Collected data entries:
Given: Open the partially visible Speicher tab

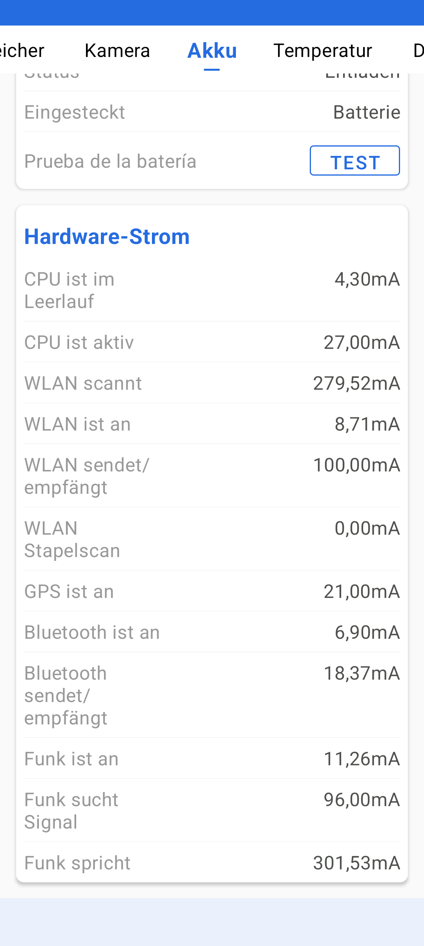Looking at the screenshot, I should [x=22, y=50].
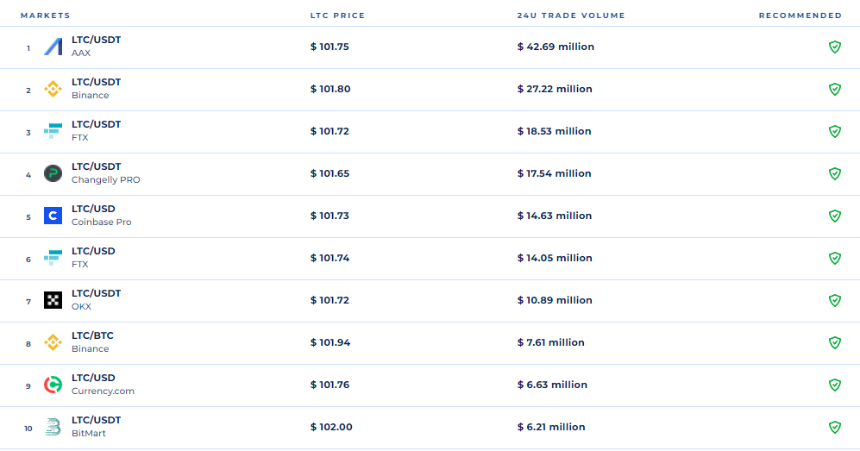Open the LTC/USDT AAX market link

96,41
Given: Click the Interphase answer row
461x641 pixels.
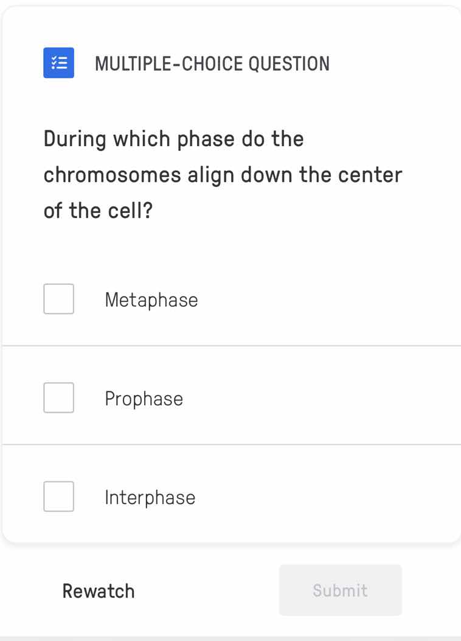Looking at the screenshot, I should [x=231, y=497].
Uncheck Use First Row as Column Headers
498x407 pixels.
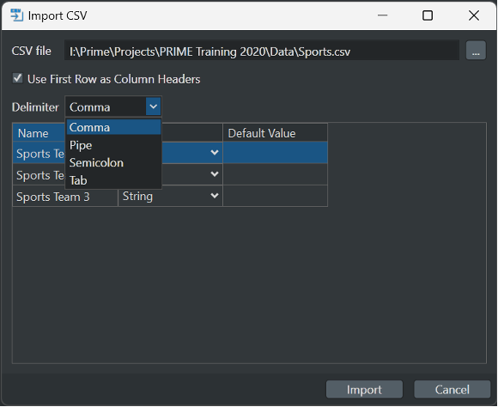[17, 78]
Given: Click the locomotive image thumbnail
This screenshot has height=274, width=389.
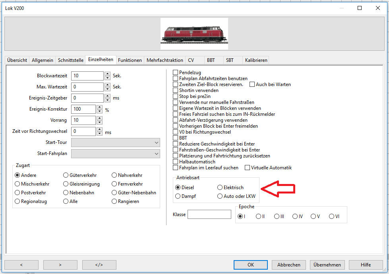Looking at the screenshot, I should coord(194,34).
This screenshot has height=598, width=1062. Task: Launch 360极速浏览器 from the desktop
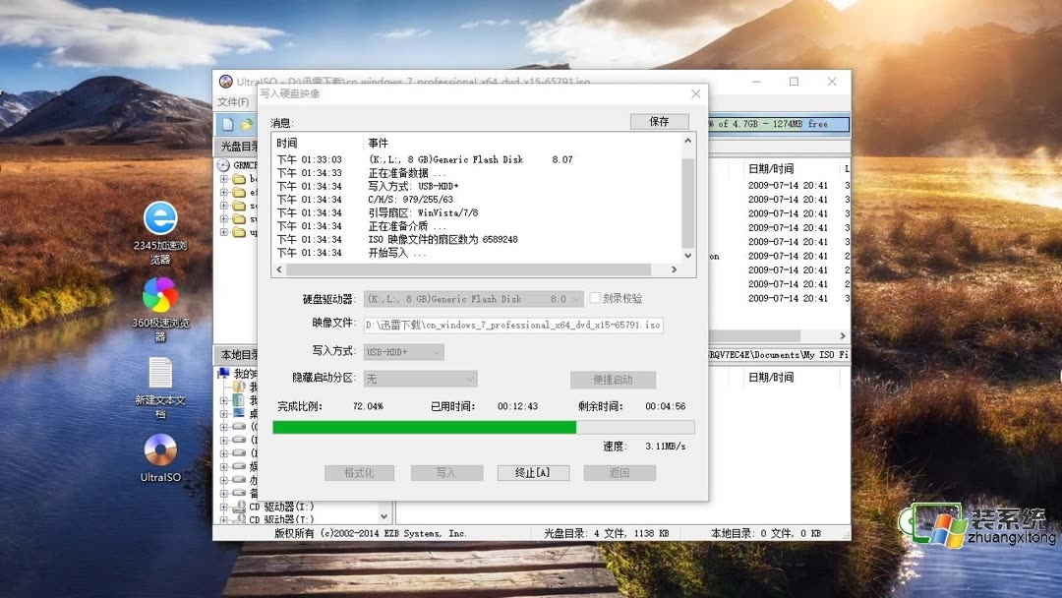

# Problem statement:
Only the lines of the data holding the string "Click" are wanted; copy each of them.

# Finished exercise:
Given: Click the Interphase answer row
Given: Click the locomotive image thumbnail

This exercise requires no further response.